> But it is also unclear how to improve the situation.
Then please allow me to make a few suggestions based on my limited experience.
I'll begin by saying it's not really my intention to just show up out of nowhere and demand things. When everything is done, I'll go away and the maintainers will remain. They'll continue being responsible for the project while I get to not think about it anymore. It would be disrespectful to demand that they maintain code I wrote.
The key point I want to make is: it's profoundly demotivating when maintainers don't even engage with the contributors. People spend time and effort learning a project, making the change and sending in the patches in good faith. We ask only for their genuine consideration.
If the patch has issues, it's more than enough to reply with a short review detailing what needs to change in order for the patch to be considered. The most likely result of such a review is a v2 patch set being sent with those exact changes implemented. That is the nature of peer review.

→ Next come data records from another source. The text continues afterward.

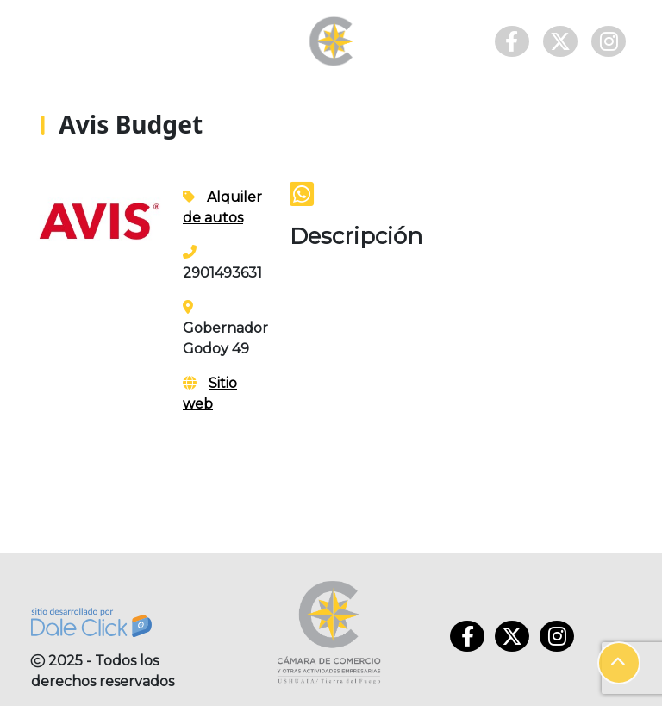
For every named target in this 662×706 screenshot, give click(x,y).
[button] (618, 662)
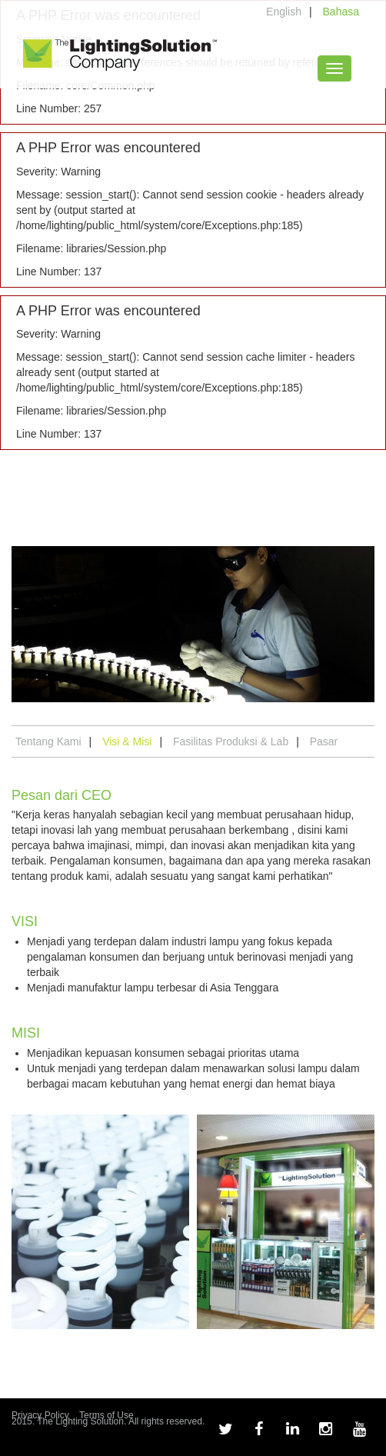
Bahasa (341, 11)
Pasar (324, 741)
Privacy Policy (40, 1415)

What usually happens in my experience is the patches get straight up ignored and forgotten about for an untold amount of time. Then the maintainer suddenly shows up and implements the thing himself! That's nice, in the end I got the feature wanted I guess. I just didn't get to become a contributor. I leave wondering why I even bothered to do all that work.

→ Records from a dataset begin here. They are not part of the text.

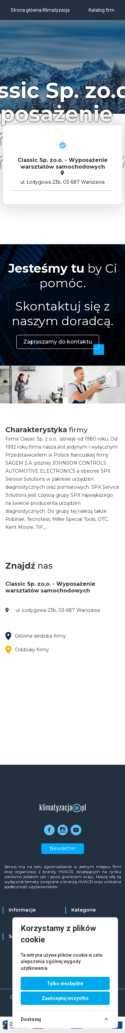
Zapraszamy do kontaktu (57, 342)
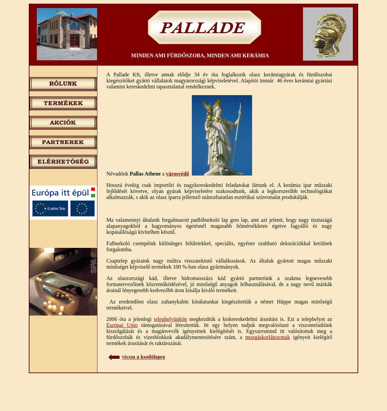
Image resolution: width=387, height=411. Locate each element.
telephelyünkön (170, 319)
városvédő (177, 174)
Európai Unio (122, 325)
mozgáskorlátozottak (267, 337)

That treatment makes me feel like I'm beneath them, beneath their consideration. I spent days discussing a patch on a mailing list. One person had numerous objections to the idea I was proposing, I tried to address them all but then it turned out he hadn't even read the patch I sent. That seriously almost made me quit on the spot.
The word peer in peer review is extremely important. Reading the work, considering it and offering genuine thoughts, this is how people treat their peers. That is true respect, even when nothing but criticism is offered. Someone who refuses to even read our code doesn't really see us as equals. We're not fellow programmers with ideas worth considering, we're schizophrenics posting crazy talk and submitting nonsense code.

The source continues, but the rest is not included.